▶ **ACTIVITY**
Count the lines in the records below that contain the string "answer", with case mattering. Give only the number.

▶ **EXTRACTED INFORMATION**
-- Opening Marker --

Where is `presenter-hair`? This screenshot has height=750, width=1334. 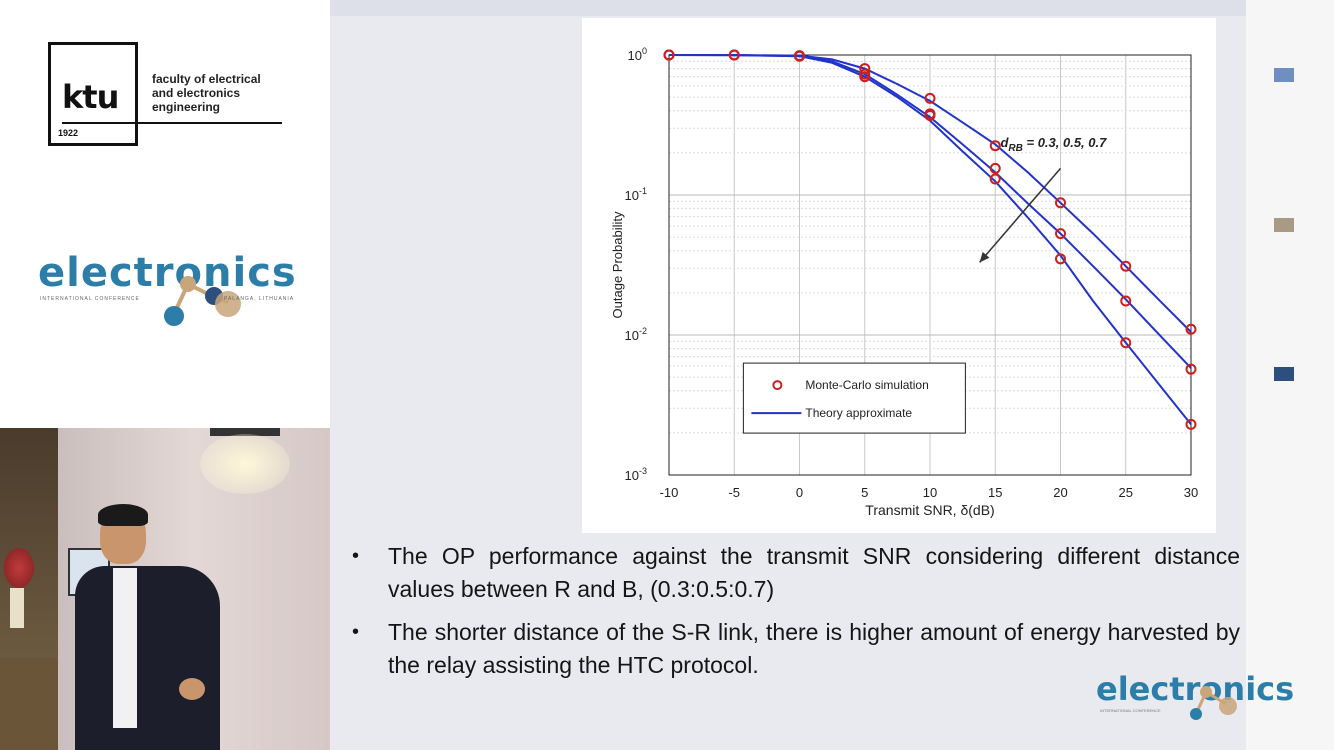 presenter-hair is located at coordinates (123, 515).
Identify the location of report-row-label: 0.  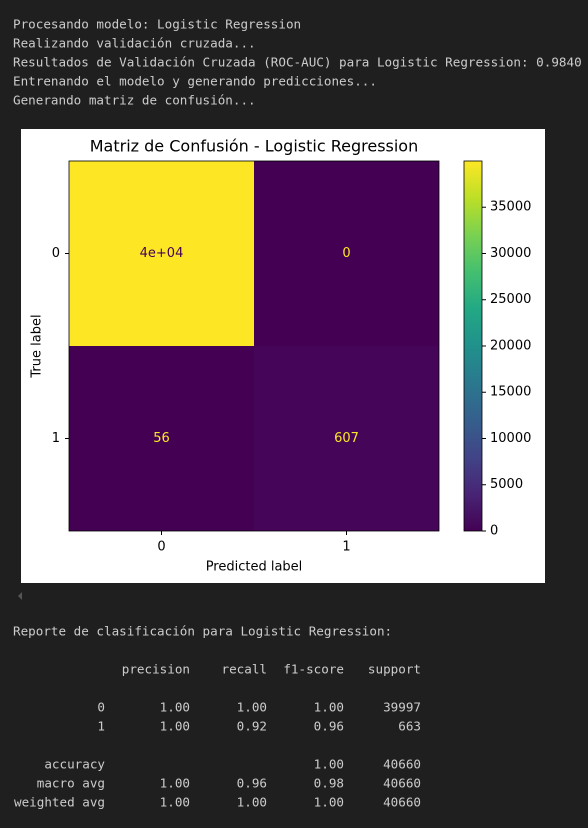
(101, 708).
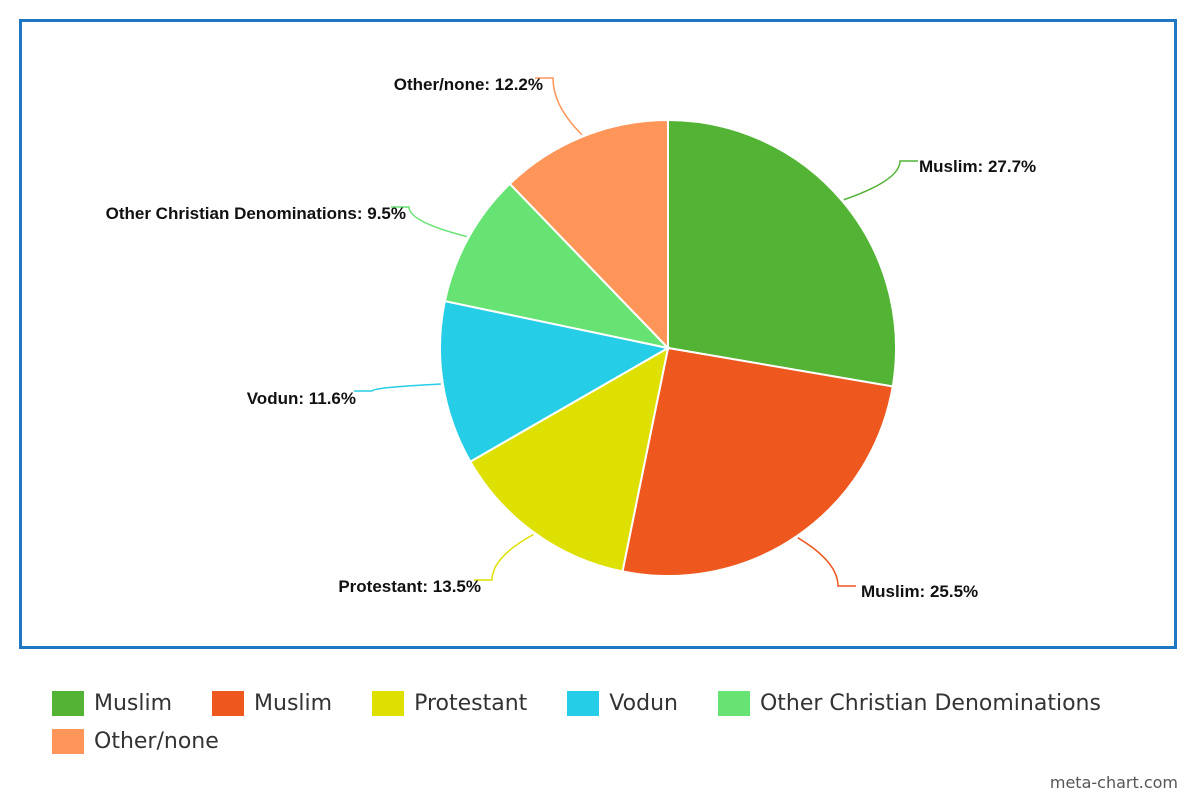 This screenshot has height=800, width=1200. I want to click on legend-label: Other Christian Denominations, so click(930, 703).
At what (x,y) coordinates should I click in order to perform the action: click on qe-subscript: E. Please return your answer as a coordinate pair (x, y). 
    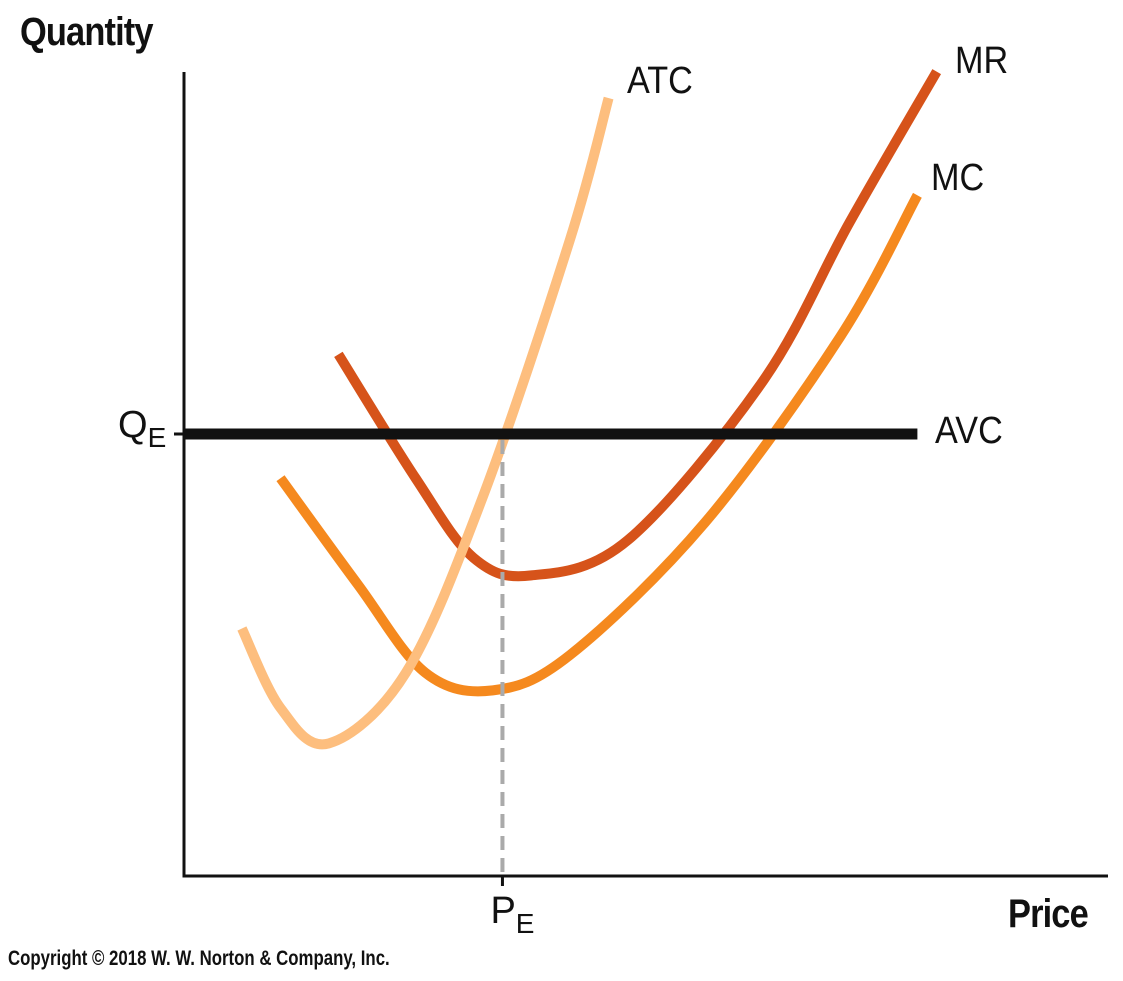
    Looking at the image, I should click on (157, 438).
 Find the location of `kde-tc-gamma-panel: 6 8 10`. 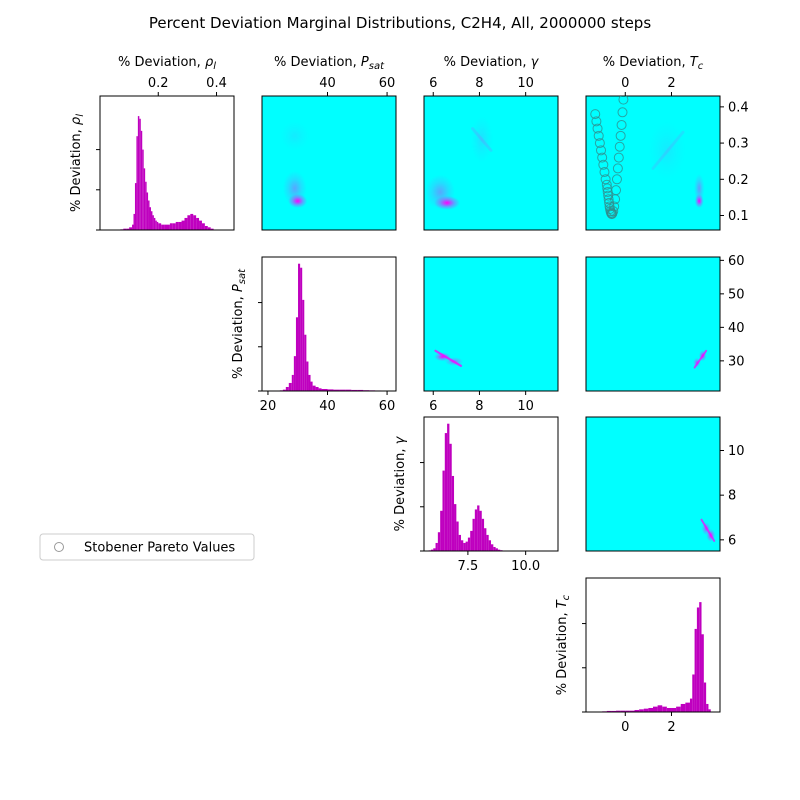

kde-tc-gamma-panel: 6 8 10 is located at coordinates (665, 484).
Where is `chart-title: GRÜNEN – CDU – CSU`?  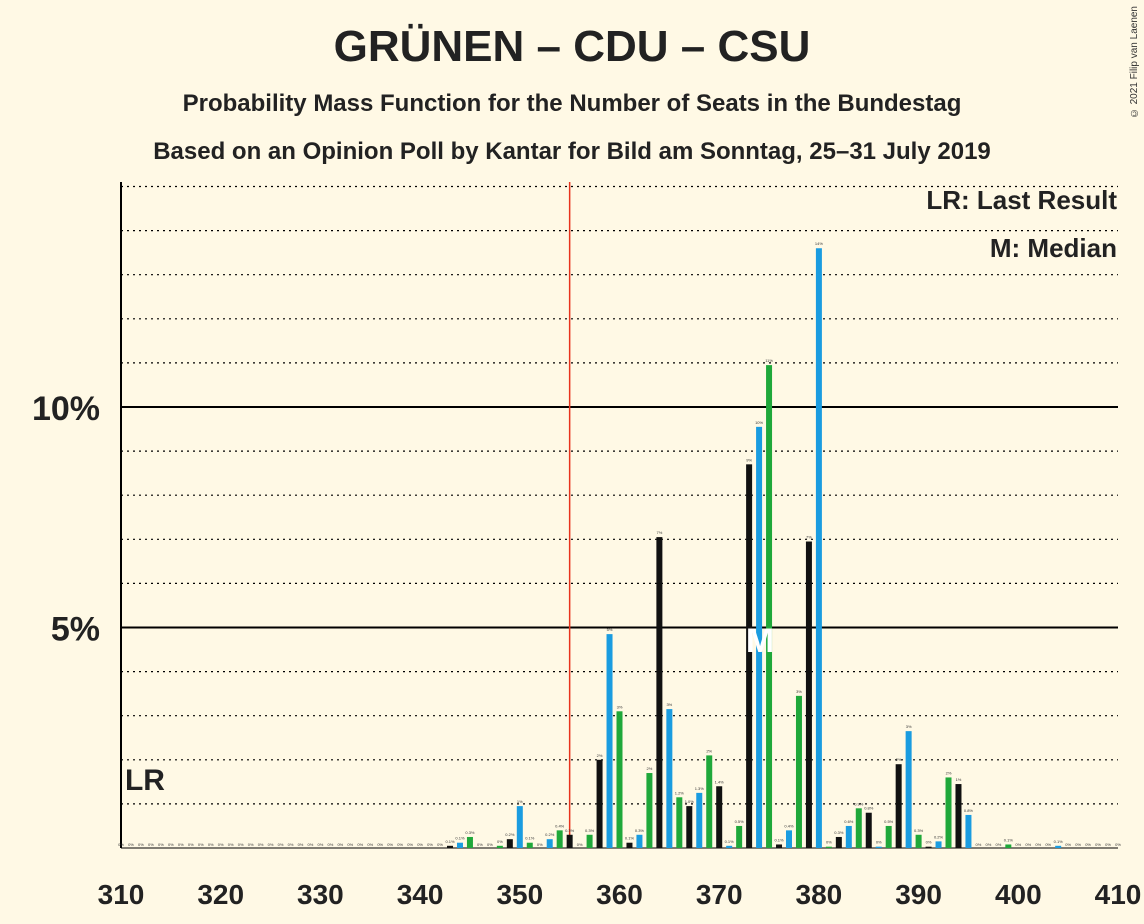 chart-title: GRÜNEN – CDU – CSU is located at coordinates (572, 46).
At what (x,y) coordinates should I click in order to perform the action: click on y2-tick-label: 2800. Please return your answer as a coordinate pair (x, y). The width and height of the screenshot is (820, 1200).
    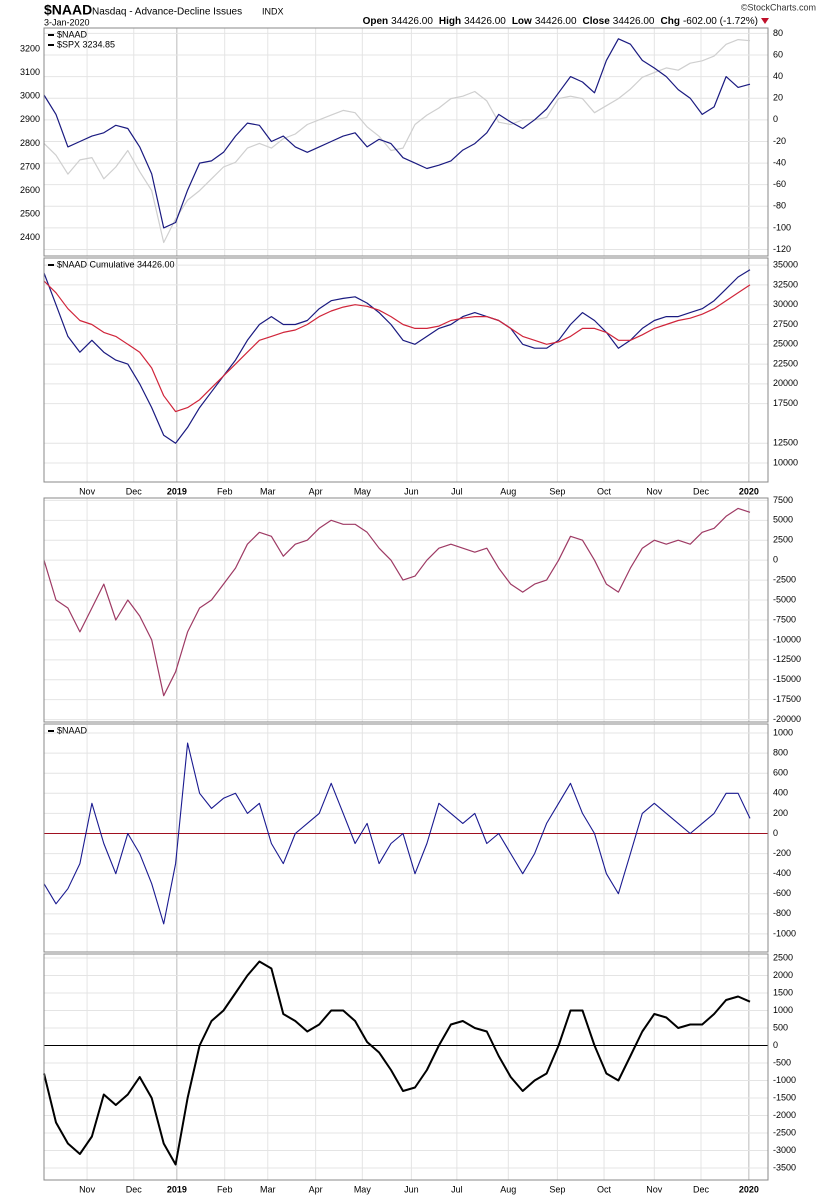
    Looking at the image, I should click on (30, 143).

-- Closing Marker --

▶ **RESPONSE BOX**
2